Supplied text:
-=-=-=-=-

In 1912, U.S. historian J. Franklin Jameson addressed the trustees of the Carnegie Institute in Washington DC on the ‘Future Uses of History’. Jameson had been a long-standing editor of the American Historical Review and used the occasion to celebrate history’s distinctive contribution to knowledge.

[History’s] independent value as a discipline will surely never cease. The severity of its methods, its merciless sifting and dissection, and comparison of human statements, will always make it the invaluable foe of credulity, the steady propagator of that methodical doubt on which enlightenment so largely depends.1

A century on, and many here in the UK fear that History’s value as an independent discipline is under serious threat. Government funding for university humanities programmes has been drastically reduced. Research funding for History has been reduced – and what remains is concentrated in a cluster of elite research-intensive universities and must, moreover, be able to demonstrate its social and economic impact. The number of students opting to study History at secondary school is declining. Increased university tuition fees may dissuade students from taking less obviously vocational degrees. Universities that are increasingly reliant on research income, robust impact stories, student enrolment and employability are beginning to look closely at their History departments and some have already closed them.2

Many have suggested ways that History might confront this current crisis. At one extreme, Michael Bailey and Des Freedman’s Manifesto for Resistance calls for action to rebut the ‘assault on universities’. At another, A. C. Grayling has led moves to establish the controversial New College of the Humanities which will charge students premium fees for the privilege of being taught by, among others, media dons. Others have rightly noted the lack of any national organization resembling the American Historical Association and the resulting absence of effective collective voice.3 [End Page 125]

This article takes a different approach to History’s crisis.4 It takes up a challenge set by Pat Thane in a recent edition of this journal. Thane observes that ‘History plays many roles in British culture’ but that it does not do enough to ‘inform ... public discourse and public policy about urgent contemporary issues’.5 How and why should historians best respond to this challenge? What do they stand to gain or lose by doing so? From the perspective of policy-makers, what benefits or drawbacks does History offer? Here I draw on my experiences of trying to combine historical, sociological and criminological approaches to two quite different policy problems. I suggest ways to create space for a new kind of critical public history along with a more urgent kind of ‘post-cultural history’. This space might also allow historians to (re)build their role as enlightened sceptics in the knowledge economy.

-=-=-=-=-

Data extract:
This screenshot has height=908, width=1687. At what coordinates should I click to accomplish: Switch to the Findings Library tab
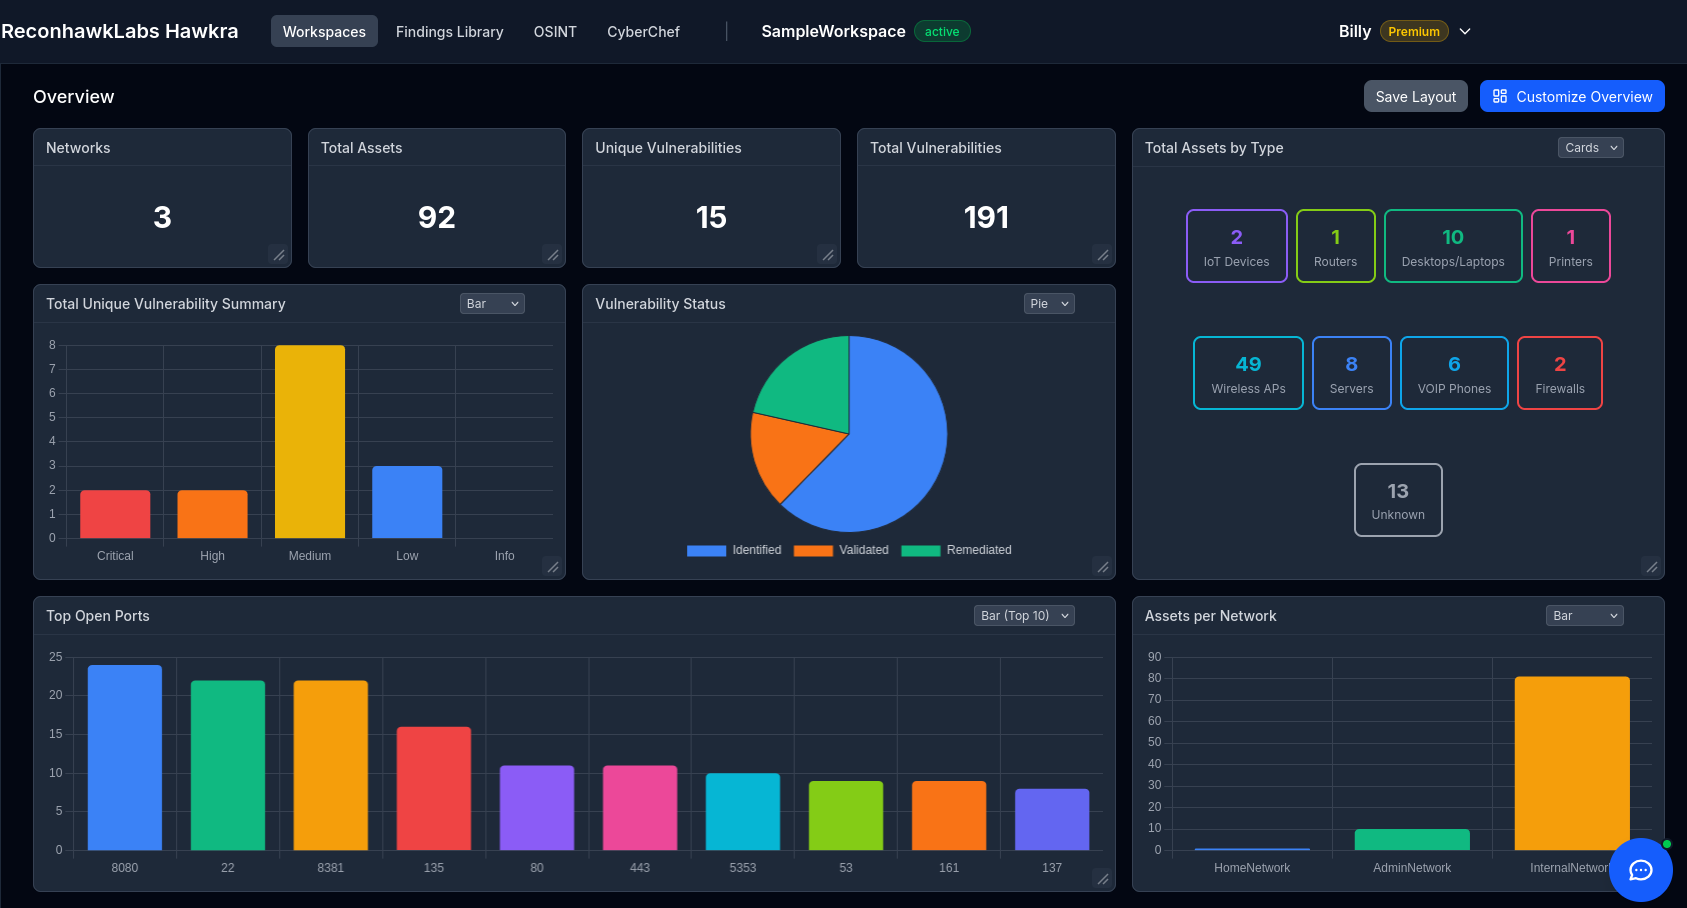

-=-=-=-=-

From the passage on History's value as a discipline, rewrite the section that begins at "In 1912, U.S." and stops after "contribution to knowledge.", changing "trustees" to "governors".

In 1912, U.S. historian J. Franklin Jameson addressed the governors of the Carnegie Institute in Washington DC on the ‘Future Uses of History’. Jameson had been a long-standing editor of the American Historical Review and used the occasion to celebrate history’s distinctive contribution to knowledge.